With a new school year starting last week, almost 2.2 million girls have been deprived of their education in the country, according to UNICEF. 

But there are few signs the Taliban will reverse their policy, leading some families to risk their lives to flee Afghanistan so women and girls can pursue their schooling elsewhere, said Sahar Fetrat, an Afghan researcher with Human Rights Watch.

Many “didn’t face persecution, per se; they left because they wanted to educate their girls,” she said, adding that their journeys are often “very risky and done in a very illegal way.”

Afghan women sew garments at a tailoring workshop
Afghan women sew garments at a tailoring workshop in Kandahar.Sanaullah Seiam / AFP via Getty Images

Gulalai, 15, said in an interview last month that her family decided to leave Kabul for Peshawar because her father, a grocery store owner, “wanted us to continue our education.”

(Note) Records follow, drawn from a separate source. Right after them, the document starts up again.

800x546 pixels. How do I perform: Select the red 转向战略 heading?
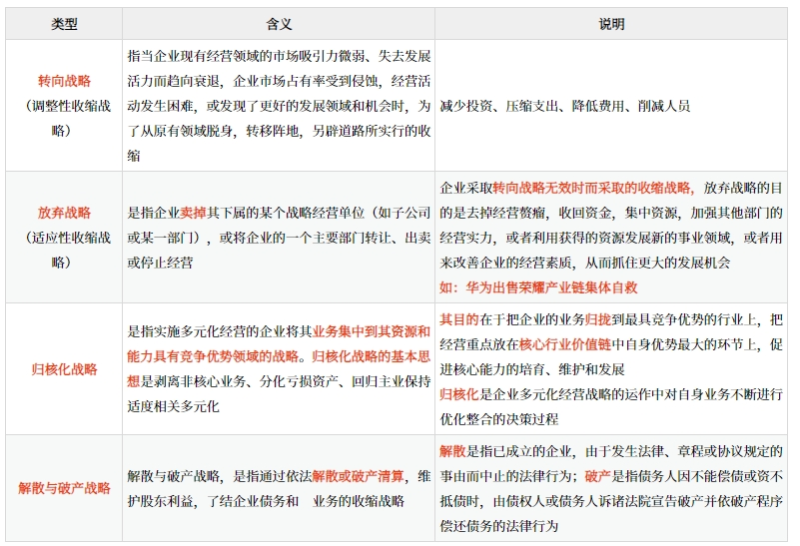pyautogui.click(x=64, y=81)
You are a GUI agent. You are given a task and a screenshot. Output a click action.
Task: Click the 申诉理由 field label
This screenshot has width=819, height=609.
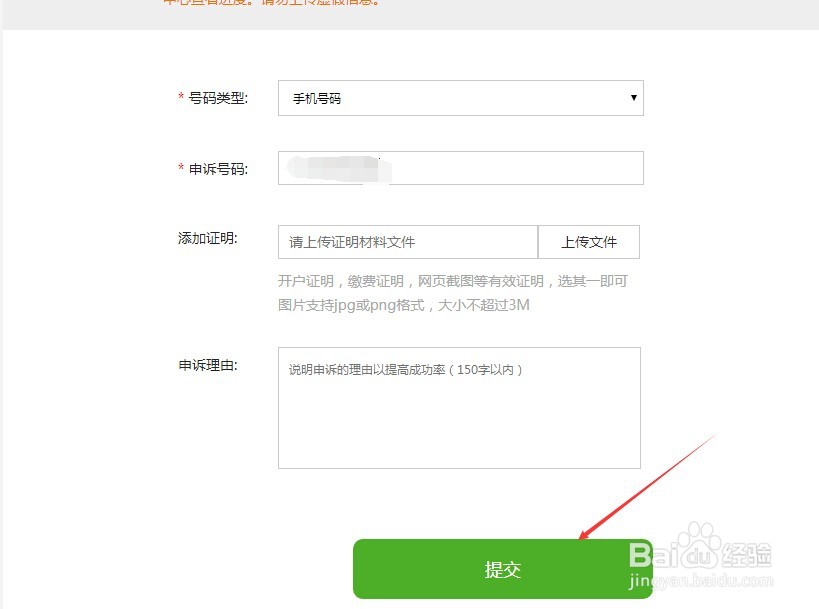(x=208, y=365)
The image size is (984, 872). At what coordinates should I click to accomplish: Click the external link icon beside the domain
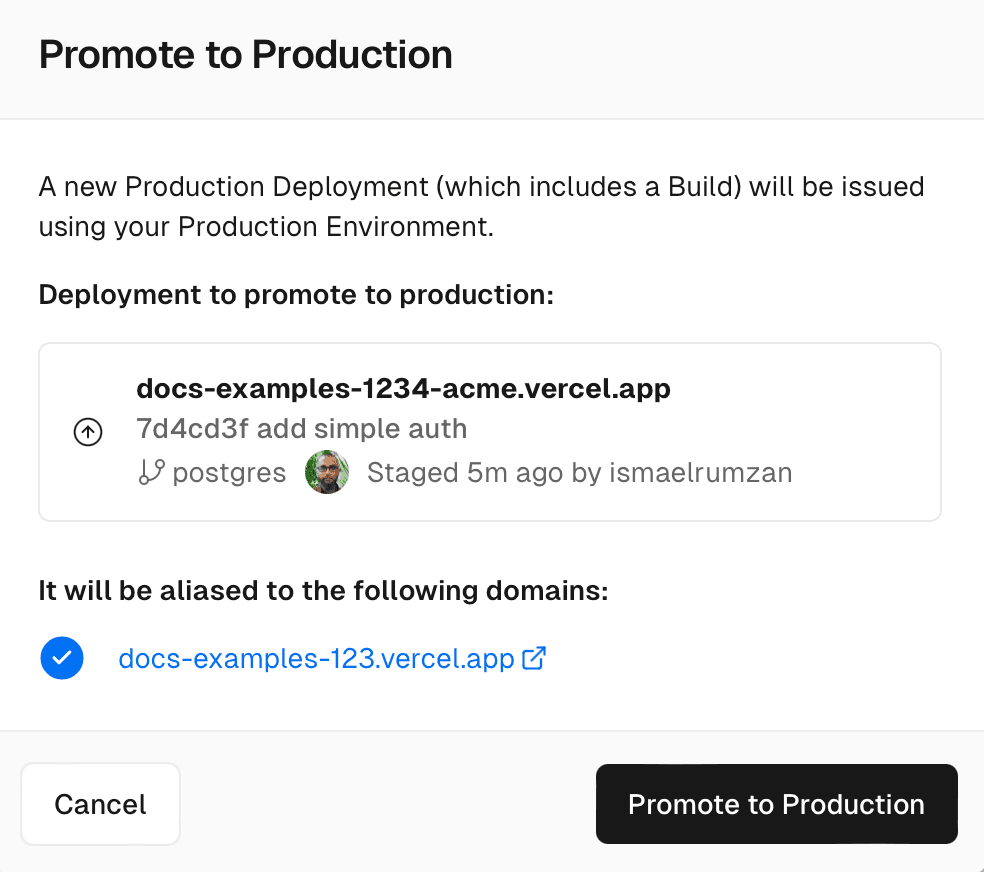535,658
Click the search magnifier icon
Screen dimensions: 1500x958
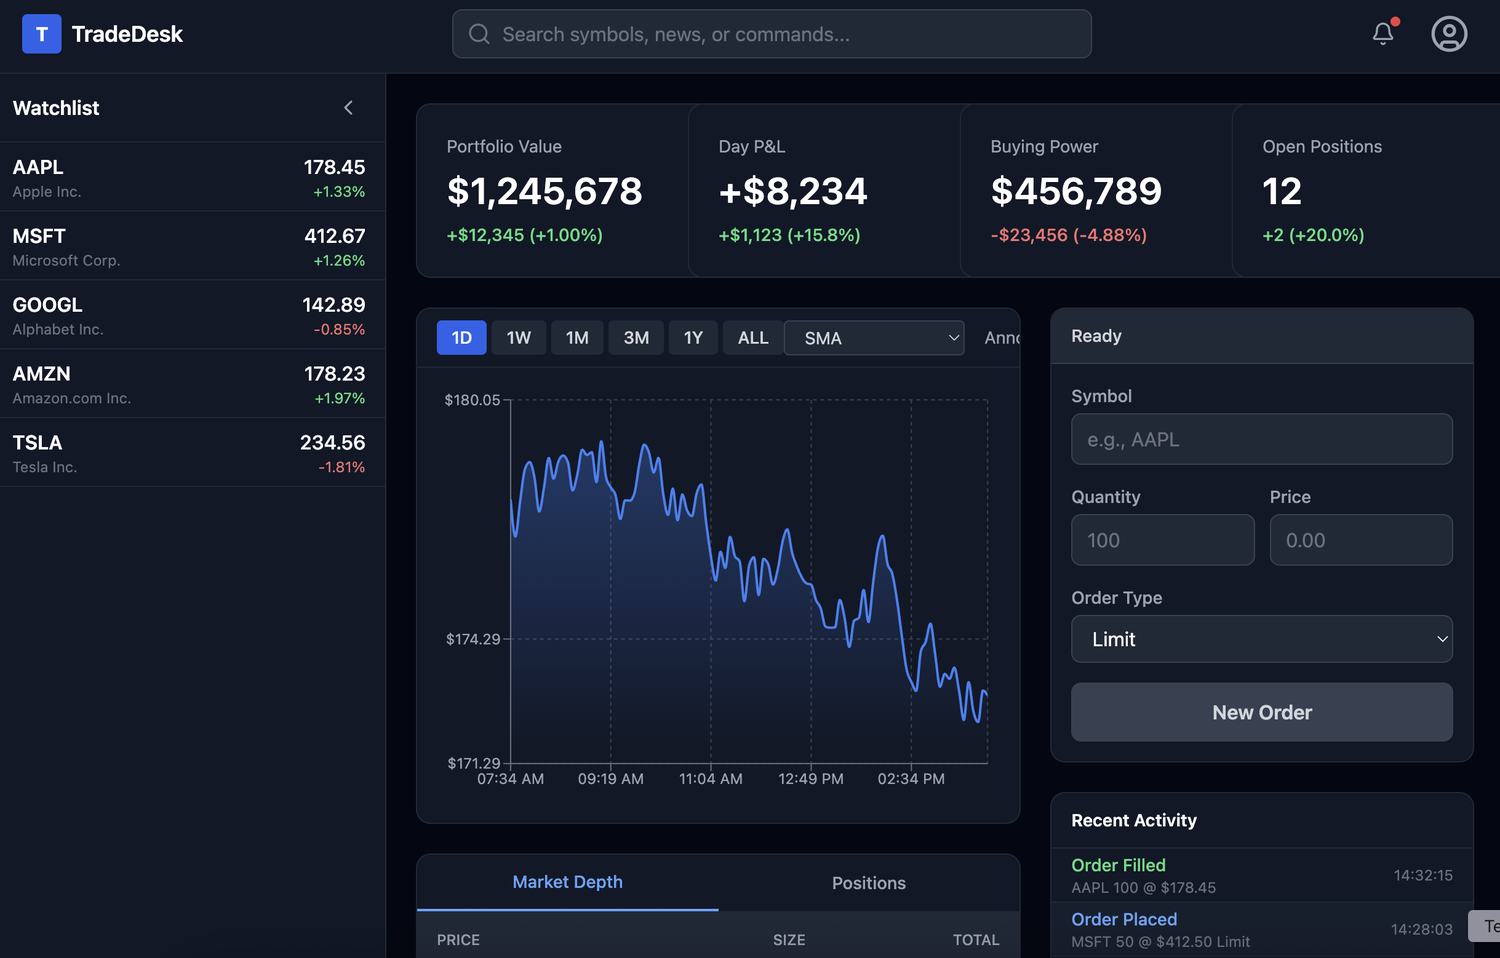tap(479, 34)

“We were living a happy life. Then, suddenly, the Taliban suspended our education, and our dreams were shattered,” Gulalai said, speaking on the grounds of her new school.

NBC News has agreed not to use her last name because of fears for her safety.

After travel agents demanded $2,500 for each visa — far more than her family of seven’s entire savings — their only option was to bribe officials and cross the border illegally, Gulalai said.    

A relative eventually helped them settle in a two-room house on the outskirts of this city in northeastern Pakistan, she said, adding that her father had gotten a job at a store and that her mother was cleaning families’ homes to help make ends meet.   

Gulalai, who said she dreams one day of being a nurse, said she was struggling to settle in her new school because she does not speak or write Urdu, Pakistan’s national language. 

She added that she had lost a happy life of close friends, relatives and classmates in Kabul. “There was no more life in Afghanistan; otherwise, who can leave their birthplace?” she said. 

Even those who manage to escape safely eventually find that going to school remains out of reach in countries like Turkey or Iran, where there are strict restrictions on granting asylum, according to Fetrat, of Human Rights Watch. 

In Pakistan, the government announced in January that it would oust all Afghan refugees living in the country by March 31. From September 2023 to February, at least 844,499 Afghan nationals were deported, according to Amnesty International

“My father took a risk by migrating us to Pakistan,” Gulalai said, adding that she did not know whether her family would be allowed to stay or be forced to leave.

In Afghanistan, the Taliban, which appeared to take a more moderate stance after they took power, has cracked down further on women’s rights.    

Taliban fighters stand guard as a burqa-clad woman walks along a street
Taliban fighters stand guard as a burqa-clad woman walks along a street in Badakhshan province, Afghanistan.Wakil Kohsar / AFP via Getty Images file

“Vice and virtue” laws passed in August now prohibit women from speaking in public, showing their faces outside their homes and moving in public spaces without male chaperones. “Whenever an adult woman leaves her home out of necessity, she is obliged to conceal her voice, face, and body,” the laws state.

Despite internal pressure from some of their own members, it’s unlikely that the Taliban would shift their stance on girls’ education, said Gaisu Yari, an Afghan research fellow at the Wilson Center, a Washington-based think tank. 

Since he came to power, Akhundzada has moved to consolidate his ranks by appointing several hard-line loyalists who have supported the ban to key Cabinet positions.

And while Stanikzai has supported girls’ education, “he now feels increasingly isolated due to his position,” Yari said, adding that his more moderate allies in Kabul could not go against their supreme leader’s directives.

“The Taliban’s principles are difficult to change, particularly when it comes to women,” she said.

The decrees, she added, “have not only been established as policies but have been solidified into law, making them hard to reverse.”